It’s Time to Take Cybersecurity Personally

Small and medium-sized businesses (SMBs) routinely delegate cybersecurity efforts to an information technology department or outside specialists. Given an SMB’s typically limited resources, method is understandable.

Cybersecurity education

However, the scope of cybersecurity threats and hacker sophistication have increased over the past several years. And that increase is forcing the evolution of an SMB’s cybersecurity function. In other words, cybersecurity isn’t just an IT issue. It’s a matter that the entire business and all its employees should address.

Cybersecurity as a Business Issue

Believe it or not, cybersecurity is a holistic issue for SMBs. To prove this, all you need to do is look at how your business is managed:

  • Processes and operations are increasingly digitized. The bulk of a SMB’s critical data, including customer data and their payment profiles, is stored on data servers.
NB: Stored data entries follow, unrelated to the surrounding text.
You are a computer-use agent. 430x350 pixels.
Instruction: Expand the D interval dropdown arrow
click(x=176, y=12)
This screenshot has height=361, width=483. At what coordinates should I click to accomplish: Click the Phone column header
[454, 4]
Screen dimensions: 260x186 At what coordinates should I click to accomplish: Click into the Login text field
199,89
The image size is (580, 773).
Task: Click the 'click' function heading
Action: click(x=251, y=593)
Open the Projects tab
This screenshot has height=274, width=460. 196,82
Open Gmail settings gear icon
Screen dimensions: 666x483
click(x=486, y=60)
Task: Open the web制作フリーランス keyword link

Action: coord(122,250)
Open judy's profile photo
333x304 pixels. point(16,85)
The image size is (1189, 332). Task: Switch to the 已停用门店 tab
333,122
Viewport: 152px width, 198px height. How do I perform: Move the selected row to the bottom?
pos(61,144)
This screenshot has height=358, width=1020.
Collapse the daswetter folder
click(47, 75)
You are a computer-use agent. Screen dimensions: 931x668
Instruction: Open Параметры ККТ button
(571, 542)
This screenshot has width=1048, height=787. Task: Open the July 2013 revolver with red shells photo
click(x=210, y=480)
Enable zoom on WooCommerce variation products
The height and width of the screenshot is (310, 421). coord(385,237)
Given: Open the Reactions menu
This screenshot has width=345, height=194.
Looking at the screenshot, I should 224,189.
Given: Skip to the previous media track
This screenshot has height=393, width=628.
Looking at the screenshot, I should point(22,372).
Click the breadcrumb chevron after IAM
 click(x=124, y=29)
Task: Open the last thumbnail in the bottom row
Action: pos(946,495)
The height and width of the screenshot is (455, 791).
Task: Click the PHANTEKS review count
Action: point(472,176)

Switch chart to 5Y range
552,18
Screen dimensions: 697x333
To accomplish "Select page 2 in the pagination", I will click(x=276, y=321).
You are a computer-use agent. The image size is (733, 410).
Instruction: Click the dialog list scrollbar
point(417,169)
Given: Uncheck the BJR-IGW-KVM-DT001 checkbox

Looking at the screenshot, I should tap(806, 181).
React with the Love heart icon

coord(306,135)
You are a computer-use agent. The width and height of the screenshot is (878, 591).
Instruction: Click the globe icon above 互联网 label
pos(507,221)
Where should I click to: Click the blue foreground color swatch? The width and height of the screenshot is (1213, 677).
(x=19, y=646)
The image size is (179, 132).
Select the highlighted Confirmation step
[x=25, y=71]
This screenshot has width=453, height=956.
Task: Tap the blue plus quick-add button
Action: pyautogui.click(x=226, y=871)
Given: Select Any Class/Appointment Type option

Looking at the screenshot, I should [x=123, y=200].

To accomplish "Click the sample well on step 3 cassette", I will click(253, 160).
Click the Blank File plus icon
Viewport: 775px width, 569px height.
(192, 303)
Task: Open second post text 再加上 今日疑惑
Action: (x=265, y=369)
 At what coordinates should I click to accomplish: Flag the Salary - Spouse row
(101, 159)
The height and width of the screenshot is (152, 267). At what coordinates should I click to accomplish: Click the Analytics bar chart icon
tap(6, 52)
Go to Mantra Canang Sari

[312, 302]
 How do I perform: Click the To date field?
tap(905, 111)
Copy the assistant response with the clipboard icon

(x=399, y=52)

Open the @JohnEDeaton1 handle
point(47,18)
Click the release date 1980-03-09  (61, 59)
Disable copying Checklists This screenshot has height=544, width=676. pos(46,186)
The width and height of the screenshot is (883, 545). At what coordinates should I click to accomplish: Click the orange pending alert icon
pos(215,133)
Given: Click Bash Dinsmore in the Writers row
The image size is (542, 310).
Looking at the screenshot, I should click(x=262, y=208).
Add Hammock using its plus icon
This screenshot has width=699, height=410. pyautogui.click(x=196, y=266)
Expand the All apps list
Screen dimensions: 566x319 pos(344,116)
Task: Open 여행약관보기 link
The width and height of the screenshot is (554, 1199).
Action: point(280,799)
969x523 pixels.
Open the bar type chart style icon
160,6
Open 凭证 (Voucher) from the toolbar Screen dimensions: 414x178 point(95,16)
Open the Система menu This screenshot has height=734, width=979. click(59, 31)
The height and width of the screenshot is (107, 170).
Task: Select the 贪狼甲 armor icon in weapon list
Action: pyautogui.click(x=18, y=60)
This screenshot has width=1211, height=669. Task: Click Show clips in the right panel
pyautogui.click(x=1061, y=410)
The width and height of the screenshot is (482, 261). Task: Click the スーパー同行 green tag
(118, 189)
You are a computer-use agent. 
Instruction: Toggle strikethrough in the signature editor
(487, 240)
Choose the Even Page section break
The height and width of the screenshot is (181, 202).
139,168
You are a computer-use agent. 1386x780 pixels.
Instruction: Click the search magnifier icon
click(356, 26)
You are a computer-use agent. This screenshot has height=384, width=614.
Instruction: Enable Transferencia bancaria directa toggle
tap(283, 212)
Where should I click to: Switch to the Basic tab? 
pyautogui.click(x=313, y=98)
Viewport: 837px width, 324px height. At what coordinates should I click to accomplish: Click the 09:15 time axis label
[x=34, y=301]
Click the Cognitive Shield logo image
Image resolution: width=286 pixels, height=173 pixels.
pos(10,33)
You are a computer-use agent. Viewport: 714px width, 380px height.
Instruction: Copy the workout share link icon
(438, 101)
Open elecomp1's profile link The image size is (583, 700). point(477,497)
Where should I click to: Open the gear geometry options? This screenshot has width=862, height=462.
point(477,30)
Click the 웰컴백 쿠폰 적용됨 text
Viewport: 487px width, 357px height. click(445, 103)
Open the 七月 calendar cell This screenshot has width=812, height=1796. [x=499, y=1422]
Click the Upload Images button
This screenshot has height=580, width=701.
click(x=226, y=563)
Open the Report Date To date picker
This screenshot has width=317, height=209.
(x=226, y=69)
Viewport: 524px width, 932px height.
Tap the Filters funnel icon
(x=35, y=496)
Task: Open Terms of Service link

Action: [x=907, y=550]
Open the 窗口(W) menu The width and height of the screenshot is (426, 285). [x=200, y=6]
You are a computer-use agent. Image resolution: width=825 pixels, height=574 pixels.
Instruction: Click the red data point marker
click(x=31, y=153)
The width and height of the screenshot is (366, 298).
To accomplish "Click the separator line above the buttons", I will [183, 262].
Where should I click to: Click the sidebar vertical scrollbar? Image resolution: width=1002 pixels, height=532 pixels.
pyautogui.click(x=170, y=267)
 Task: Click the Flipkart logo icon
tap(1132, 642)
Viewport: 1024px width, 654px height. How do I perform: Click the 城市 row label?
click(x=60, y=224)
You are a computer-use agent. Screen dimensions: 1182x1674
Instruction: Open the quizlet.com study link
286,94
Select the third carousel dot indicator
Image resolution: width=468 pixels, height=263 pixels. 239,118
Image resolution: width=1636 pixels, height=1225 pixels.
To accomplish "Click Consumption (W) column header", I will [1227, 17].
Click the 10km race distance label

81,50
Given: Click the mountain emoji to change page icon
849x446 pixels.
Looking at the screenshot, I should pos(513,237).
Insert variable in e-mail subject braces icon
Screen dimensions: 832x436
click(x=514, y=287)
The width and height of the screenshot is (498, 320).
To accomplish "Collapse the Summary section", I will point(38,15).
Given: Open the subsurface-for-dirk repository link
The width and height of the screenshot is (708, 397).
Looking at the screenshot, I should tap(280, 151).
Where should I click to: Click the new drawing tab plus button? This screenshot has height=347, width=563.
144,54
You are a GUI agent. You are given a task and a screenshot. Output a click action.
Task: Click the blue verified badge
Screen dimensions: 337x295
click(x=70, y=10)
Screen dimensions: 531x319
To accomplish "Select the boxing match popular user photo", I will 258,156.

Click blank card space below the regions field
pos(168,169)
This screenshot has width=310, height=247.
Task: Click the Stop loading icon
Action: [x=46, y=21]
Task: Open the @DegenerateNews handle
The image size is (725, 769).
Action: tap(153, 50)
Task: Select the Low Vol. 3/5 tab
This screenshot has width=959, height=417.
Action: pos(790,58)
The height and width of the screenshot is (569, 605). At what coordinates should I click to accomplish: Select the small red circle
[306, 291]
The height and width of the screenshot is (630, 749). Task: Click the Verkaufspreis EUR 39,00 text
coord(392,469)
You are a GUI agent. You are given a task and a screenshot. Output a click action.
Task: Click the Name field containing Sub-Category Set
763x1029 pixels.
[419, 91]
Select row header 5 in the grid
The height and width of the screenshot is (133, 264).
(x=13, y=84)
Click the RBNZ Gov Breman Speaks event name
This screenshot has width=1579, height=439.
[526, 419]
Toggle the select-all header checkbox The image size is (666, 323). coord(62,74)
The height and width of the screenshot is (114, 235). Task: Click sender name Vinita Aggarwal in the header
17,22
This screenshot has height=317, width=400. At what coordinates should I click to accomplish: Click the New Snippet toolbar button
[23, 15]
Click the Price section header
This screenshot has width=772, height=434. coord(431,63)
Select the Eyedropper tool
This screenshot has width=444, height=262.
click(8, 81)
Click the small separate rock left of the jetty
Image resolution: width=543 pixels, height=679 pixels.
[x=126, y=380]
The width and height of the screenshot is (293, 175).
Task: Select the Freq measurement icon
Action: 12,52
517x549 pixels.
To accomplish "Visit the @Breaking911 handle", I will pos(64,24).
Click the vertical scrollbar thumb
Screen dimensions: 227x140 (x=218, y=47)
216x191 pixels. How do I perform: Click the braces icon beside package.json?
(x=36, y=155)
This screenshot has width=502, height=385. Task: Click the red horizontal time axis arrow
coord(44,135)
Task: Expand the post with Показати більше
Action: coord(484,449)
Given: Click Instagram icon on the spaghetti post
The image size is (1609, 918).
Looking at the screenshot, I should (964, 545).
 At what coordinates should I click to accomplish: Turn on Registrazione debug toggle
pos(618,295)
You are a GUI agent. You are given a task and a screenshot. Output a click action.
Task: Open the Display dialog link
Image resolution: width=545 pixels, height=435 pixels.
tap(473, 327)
Hackers who break into those servers remotely gain access to a treasure trove of sensitive information.
  • Data breaches are likely to draw the active attention of regulatory authorities. No business wants to respond to a regulatory request through its IT department. That response needs to come from management. After all, who else understands the company’s total cybersecurity strategy?
  • Good cybersecurity practices start with top-level management. If a company’s board or upper management ignores cybersecurity protections, the rest of the company will follow that lead.
  • SMBs must monitor that strategy across the entire organization and verify its implementation across departments.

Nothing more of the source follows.